- As Ethereum gas fees surge, it is getting expensive to transact on the Ethereum blockchain.
- Lower value non-fungible tokens may be hit hard with rising Ethereum gas fees that could eliminate the bottom of the NFT market.
- $2 billion worth of Ethereum deposited to exchange wallets may belong to whales looking to take profits.
Ethereum's climb toward its May all-time high of $4,356.99 is interrupted by the ongoing consolidation. Nearly 600,000 Ether was deposited to Binance, triggering concerns of a sell-off.

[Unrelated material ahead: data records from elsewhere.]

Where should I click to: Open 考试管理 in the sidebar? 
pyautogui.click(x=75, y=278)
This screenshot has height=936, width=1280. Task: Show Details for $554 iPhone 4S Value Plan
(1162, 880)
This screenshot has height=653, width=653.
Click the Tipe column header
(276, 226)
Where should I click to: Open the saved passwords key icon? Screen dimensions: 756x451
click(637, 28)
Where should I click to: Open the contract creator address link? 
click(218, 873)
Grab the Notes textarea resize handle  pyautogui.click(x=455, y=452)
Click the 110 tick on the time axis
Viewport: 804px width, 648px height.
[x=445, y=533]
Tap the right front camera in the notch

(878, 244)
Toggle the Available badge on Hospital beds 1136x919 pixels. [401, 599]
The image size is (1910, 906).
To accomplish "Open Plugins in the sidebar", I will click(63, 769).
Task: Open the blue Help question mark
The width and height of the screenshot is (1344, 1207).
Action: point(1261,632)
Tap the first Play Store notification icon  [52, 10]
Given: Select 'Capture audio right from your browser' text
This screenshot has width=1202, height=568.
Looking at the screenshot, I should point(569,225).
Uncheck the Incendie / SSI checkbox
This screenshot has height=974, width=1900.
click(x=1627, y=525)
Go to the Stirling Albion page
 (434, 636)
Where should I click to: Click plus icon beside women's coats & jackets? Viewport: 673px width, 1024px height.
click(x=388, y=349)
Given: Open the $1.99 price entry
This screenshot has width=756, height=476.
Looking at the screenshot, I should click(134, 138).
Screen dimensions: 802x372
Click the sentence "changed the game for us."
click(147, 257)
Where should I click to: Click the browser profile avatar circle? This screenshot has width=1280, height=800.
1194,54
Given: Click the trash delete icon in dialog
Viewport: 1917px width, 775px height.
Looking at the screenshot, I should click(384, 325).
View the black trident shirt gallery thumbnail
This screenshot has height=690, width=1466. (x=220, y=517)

Ethereum on-chain activity declines in response to rise in gas fees
The popularity of CryptoPunks, a collection of 10,000 faces of humans, aliens, apes and zombies, developed by American studio Larva Labs, set the foundation for the iconic NFT craze of 2021. Recently, payments giant Visa bought a CryptoPunk for $150,000, and the demand for the NFT collection skyrocketed.
NFTs have claimed an increasing share of Ethereum's network activity. Despite the London hard fork, the Ethereum blockchain is not entirely equipped to solve the challenge of scalability, and congestion on the network is driving transaction fees (or gas price) higher.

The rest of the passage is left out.